The United States was in fact the nation to spearhead the creation of the alliance. Trump’s questioning of the U.S.’s duty of defending its allies shows an obvious disregard for Article 5 of the NATO treaty, which “requires any member to come to the aid of another that NATO declares was attacked.” Instead, Trump pushes an “America First” agenda, one that differs greatly from the internationalist approach pressed on by the Republican Party before him. Trump seems neglectful of the value of solidarity among nations, and needs to be reminded of how “peace in Europe is also important for the security of the United States.” Since the end of World War II, the United States has been perceived as the global policeman, shouldering most of the responsibility for keeping the peace and defending the international community. However, that approach to global affairs has changed drastically under Trump’s watch.
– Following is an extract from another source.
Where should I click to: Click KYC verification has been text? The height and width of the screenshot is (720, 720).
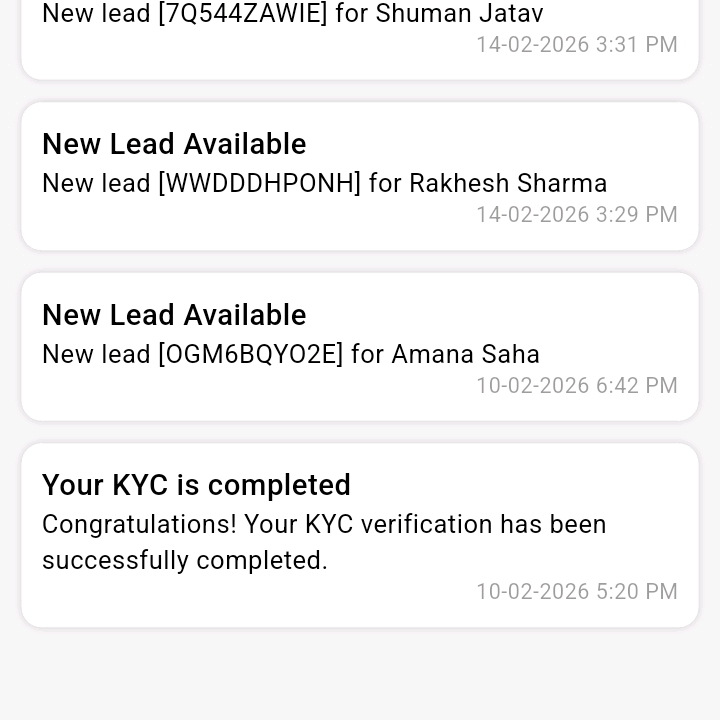coord(456,524)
Trump has managed to reduce almost all of American global interests to bare economic terms, rewriting questions of human rights, defence, and national alliances in terms of pure economic benefit.
Few will find it surprising to discover the similarities that exist between Trump’s anti-NATO rhetoric and Putin’s expansionist agenda. The two political figures share many of the same beliefs and values. For instance, both Trump and Putin criticize American democracy for being hypocritical. Trump also shares “an obsession with the sort of ‘strength’ often associated with dictators.” He and Putin also both “share a disdain” for NATO. Under a Trump government, Russia would be allowed to advance “its hegemonic interests across Europe and the Middle East.”
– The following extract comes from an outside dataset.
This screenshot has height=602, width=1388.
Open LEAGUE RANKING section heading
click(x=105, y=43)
All of this comes at a time when Russia poses a real threat to both NATO and non-NATO countries. Trump has already made it evident that he would not automatically come to the aid of a fellow NATO ally if they were attacked by Russia. Trump would only defend them after he was certain that “those nations have fulfilled their obligation to us.”
Trump’s rise to presidential power would be the golden ticket for Putin’s imperialist dream. If Trump were to succeed in diminishing America’s presence throughout the international community,large power vacuums in East Asia, Europe, and the Middle East would soon fill up with “non-democratic regimes that would operate counter to U.S. national-security interests.” The United States once fought to secure peace in Europe, knowing fully well that a stable European continent meant a steady platform from which to project American power and values of democracy and freedom. With Trump in the White House, the post-World War II American-created international order that we have all grown so accustomed to will be replaced by global instability and stress.
The shifting rhetoric brought on by Trump is alarming and yet utterly vital to grasp, for it underlies the importance of knowing our place in the world and fulfilling our duties as citizens to prevent dictators and despots from gaining power. During periods of instability such as this, citizens must recall what it means to stand for true freedom and democracy, and be prepared to fight for its survival.